→ **SELECTED PASSAGE**:
As others have suggested, doing it as a mesh is going to result in a much faster render than a bunch of individual line draw calls, and you’ll be able to do fancier materials than you’d be able to do with slate line draws (think like a periodic ‘tracking’ pulse, etc…). However, I’d first suggest moving it into C++ and see where that gets you. Doing ~50x50 lines per frame in Blueprints is going to burn a huge amount of time just in the VM, which if it’s a part of a UMG widget will still show up as ‘slate’ time (there are lots of other little benefits you can do in C++ like not emptying the array, just resetting it to avoid extra memory allocations and resize copies as the array grows also).

Cheers,
Michael Noland

Hey Michael!

Thanks! I Spoke to Nick on Slack and he’s suggested disabling AA and also moving it to code, so I’m going to do that now. DrawLines() creates a new context layer each time you call it which also adds a lot of overhead.

In terms of drawing the mesh, how could I go about it? I guess I could create the mesh on game startup and cull vertices of it, but I’d have to rebuild the mesh each frame and there’s still the issue of being able to draw it inside a widget.

→ **Word and item position data**:
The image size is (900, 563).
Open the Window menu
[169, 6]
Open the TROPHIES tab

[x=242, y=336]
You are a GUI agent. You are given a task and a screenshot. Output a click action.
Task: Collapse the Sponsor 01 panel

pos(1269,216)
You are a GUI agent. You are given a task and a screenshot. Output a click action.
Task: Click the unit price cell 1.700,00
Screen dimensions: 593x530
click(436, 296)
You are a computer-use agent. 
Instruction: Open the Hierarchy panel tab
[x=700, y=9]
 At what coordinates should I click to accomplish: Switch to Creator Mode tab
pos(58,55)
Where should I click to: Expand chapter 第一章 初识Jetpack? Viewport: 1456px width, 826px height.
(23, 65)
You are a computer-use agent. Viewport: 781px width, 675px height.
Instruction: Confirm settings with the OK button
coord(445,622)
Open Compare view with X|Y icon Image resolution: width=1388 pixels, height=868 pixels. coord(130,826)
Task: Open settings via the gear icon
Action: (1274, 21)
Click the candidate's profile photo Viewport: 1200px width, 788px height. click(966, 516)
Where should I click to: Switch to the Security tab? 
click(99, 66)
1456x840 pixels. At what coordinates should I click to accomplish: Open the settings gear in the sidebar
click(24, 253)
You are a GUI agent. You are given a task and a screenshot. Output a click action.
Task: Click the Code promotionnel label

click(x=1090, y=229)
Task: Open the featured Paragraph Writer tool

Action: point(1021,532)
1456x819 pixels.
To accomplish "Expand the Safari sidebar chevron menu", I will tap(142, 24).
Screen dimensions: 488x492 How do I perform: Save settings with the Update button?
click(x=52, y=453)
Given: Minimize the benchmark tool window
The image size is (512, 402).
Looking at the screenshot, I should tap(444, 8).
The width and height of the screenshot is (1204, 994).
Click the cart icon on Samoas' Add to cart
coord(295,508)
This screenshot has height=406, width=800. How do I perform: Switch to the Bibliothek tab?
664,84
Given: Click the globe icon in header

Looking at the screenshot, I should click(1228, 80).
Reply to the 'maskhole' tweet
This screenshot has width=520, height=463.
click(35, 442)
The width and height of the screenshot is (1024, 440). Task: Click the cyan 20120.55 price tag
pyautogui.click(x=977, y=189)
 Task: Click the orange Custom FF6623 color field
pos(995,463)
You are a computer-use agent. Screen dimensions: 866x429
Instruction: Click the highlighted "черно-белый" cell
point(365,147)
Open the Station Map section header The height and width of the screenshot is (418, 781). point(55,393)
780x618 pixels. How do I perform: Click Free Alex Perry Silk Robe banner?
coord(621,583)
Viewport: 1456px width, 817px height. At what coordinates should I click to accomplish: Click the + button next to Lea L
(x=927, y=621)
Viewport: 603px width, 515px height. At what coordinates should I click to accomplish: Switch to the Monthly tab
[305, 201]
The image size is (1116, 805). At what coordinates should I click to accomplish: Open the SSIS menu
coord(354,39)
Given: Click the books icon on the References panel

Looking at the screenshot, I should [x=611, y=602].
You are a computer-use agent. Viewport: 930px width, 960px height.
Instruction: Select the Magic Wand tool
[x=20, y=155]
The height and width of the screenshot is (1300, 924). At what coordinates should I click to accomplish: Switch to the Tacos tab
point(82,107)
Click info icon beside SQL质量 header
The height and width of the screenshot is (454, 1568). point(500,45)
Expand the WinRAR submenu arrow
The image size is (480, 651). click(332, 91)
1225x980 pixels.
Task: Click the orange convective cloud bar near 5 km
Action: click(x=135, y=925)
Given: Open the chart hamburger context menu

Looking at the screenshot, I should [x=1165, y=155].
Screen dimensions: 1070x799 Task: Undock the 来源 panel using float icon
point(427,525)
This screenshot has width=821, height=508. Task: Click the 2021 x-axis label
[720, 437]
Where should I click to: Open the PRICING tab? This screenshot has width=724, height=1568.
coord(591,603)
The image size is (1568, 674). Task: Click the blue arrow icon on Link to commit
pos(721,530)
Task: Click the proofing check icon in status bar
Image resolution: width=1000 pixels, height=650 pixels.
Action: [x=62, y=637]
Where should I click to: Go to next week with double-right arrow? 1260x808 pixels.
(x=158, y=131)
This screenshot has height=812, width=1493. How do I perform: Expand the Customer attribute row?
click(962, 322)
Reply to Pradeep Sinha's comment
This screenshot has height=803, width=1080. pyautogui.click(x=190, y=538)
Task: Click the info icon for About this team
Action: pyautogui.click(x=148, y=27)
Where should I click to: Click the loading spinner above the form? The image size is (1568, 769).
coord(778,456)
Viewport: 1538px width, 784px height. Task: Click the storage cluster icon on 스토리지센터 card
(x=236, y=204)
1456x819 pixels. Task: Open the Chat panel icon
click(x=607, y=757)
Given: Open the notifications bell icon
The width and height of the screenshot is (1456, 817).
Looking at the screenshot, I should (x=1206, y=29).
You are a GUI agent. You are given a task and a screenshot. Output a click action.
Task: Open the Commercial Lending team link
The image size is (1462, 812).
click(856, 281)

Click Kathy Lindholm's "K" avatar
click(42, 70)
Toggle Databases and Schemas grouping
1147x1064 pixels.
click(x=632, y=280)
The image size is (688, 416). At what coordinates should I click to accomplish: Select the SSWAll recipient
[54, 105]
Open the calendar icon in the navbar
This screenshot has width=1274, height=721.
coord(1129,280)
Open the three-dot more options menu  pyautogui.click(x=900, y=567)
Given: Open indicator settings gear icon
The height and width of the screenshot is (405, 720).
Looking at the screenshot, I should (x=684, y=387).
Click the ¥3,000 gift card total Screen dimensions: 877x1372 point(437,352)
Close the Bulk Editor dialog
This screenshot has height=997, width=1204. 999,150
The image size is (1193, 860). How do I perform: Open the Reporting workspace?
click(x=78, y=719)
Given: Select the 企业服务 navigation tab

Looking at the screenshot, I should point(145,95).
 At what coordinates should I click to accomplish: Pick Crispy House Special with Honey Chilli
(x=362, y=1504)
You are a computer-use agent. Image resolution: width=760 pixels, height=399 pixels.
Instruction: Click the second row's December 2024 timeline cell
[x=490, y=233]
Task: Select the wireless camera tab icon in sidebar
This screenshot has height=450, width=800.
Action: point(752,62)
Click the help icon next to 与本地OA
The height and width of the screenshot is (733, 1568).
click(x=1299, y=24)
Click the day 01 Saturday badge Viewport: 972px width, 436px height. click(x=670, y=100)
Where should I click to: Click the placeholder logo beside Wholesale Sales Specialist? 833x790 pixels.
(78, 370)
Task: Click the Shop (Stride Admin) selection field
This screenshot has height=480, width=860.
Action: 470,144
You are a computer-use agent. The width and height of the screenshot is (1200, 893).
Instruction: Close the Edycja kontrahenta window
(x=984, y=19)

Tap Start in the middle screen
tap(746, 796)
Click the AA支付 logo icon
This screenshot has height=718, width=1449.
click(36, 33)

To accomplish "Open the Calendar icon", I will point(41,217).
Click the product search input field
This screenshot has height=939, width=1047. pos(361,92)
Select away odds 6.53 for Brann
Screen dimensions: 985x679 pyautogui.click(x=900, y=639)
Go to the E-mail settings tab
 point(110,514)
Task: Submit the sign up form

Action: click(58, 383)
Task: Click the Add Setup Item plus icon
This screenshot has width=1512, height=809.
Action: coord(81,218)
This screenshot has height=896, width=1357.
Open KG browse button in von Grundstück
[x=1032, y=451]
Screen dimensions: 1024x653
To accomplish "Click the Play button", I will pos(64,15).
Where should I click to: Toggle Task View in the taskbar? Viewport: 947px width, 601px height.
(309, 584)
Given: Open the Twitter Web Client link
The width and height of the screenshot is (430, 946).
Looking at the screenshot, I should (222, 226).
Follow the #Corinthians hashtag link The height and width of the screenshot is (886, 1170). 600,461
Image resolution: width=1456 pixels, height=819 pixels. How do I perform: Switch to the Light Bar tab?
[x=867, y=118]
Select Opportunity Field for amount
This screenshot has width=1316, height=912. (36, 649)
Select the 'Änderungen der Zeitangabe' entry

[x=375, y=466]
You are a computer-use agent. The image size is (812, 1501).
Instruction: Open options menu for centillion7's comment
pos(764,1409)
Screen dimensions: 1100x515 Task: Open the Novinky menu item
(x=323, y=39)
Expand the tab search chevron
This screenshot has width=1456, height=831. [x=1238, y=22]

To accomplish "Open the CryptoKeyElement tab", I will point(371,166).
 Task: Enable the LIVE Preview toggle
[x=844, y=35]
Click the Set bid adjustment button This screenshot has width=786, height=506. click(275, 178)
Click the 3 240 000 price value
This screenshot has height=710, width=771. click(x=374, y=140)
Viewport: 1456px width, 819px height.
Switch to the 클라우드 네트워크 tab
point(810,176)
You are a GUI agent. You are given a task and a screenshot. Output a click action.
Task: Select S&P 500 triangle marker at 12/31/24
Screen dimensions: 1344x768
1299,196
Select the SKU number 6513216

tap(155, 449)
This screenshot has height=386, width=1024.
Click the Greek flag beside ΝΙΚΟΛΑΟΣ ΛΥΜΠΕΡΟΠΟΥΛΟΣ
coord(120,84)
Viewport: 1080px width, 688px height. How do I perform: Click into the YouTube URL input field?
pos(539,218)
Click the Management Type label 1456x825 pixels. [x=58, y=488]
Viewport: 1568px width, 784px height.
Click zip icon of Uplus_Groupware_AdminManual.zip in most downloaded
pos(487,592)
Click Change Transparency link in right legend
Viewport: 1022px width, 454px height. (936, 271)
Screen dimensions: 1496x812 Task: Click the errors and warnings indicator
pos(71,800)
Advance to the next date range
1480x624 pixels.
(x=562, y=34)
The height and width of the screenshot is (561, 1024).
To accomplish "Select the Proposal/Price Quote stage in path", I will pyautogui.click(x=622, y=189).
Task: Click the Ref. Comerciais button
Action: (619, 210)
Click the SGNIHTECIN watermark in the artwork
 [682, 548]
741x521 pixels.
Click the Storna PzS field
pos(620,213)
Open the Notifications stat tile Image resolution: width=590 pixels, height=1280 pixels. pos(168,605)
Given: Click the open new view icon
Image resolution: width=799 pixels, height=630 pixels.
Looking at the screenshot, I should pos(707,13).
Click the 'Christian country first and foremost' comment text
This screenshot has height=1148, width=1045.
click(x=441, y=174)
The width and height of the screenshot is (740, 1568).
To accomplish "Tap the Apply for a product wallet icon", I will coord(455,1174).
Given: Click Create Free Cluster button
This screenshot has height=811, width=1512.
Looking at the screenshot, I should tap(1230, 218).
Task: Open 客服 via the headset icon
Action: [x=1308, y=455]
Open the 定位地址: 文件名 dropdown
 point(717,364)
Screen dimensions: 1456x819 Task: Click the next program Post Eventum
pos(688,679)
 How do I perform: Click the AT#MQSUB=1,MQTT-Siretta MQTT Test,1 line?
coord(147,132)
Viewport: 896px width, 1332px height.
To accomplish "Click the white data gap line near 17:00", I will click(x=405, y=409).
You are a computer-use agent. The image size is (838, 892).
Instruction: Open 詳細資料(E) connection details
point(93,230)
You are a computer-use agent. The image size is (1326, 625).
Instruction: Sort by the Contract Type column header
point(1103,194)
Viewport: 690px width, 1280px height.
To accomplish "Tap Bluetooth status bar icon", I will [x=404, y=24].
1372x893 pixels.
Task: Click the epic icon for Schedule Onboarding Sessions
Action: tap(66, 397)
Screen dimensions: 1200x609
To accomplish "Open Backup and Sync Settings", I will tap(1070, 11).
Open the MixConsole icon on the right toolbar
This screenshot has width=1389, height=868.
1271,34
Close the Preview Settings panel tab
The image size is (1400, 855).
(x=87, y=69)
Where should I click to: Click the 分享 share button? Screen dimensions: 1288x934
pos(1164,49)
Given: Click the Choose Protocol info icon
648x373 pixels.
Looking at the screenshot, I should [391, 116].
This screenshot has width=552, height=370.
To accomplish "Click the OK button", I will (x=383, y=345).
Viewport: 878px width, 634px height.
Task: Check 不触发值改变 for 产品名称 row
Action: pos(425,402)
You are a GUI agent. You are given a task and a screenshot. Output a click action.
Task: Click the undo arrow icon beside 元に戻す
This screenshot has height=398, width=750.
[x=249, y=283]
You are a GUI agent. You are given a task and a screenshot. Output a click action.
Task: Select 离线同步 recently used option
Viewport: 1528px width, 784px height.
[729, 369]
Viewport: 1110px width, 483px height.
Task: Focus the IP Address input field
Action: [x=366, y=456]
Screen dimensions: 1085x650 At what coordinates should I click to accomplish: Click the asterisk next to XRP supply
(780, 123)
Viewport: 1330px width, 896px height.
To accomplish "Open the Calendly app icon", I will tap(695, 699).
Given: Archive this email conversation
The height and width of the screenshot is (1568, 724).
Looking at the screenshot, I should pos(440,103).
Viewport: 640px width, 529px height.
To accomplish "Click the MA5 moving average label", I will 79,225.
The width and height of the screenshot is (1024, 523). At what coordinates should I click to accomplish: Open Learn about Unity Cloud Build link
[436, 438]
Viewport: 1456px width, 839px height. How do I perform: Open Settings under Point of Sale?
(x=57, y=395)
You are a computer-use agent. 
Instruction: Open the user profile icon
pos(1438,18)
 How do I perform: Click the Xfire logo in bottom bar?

→ **REQUIRED TASKS**:
(1) Edit the rows from the line that contains "Click the AA支付 logo icon" down to the line that contains "This screenshot has height=939, width=1047.", replacing "Calendar" with "Schedule" and leaving everything else unchanged.
(2) Proceed with the forum thread on drawing lines as a mesh, picking up after its final post.
The forum thread and the rows have no connection to each other.

→ **PER-TASK ANSWERS**:
(1)
Click the AA支付 logo icon
This screenshot has height=718, width=1449.
click(36, 33)

To accomplish "Open the Schedule icon", I will point(41,217).
Click the product search input field
This screenshot has height=939, width=1047. pos(361,92)

(2)
RE: culling the mesh, I’d probably create a set of tiles, and then you only have to draw 4 or 9 of them in any given frame, do the rest of the culling with a vertex distance check going to make the radius sort of effect.

Cheers,
Michael Noland

Okay so, update time. Here’s the latest iteration. I’m still following the line route with Slate because going down the mesh route is a going to be a very hard process. This is without any culling still for the radar ‘range’, so every point is still submitted to be drawn and in this test case, there’s a total of 4,225 points in this test level with 65 rows and 65 columns - so still not a lot of points in the grand scheme of things.

Here’s the code now translated into C++. There are a few issues, for one thing NativePaint() is const, so I can’t create a member variable TArray<FVector2D> and just change the values (this just in, apparently I can make a ‘mutable’ member variable which will allow the changes). - so atm it creates and allocates the array many times per-frame. So, changes so far:

• Moved Paint function to C++
• Changed all Get functions for the Vertex Buffer to be FORCEINLINE
• Overwrote DrawLines() and created new inline version, which doesn’t call InContext.MaxLayer++ each time it’s called
• Turned off Anti-Aliasing

I tried to go into FSlateDrawElements::MakeLines() to actually copy the code that’s there to prevent function call overhead, but unfortunately ‘Init’ is a private member of that class for some reason (annoying) - so I cannae do that. Definitely room for speed improvements here.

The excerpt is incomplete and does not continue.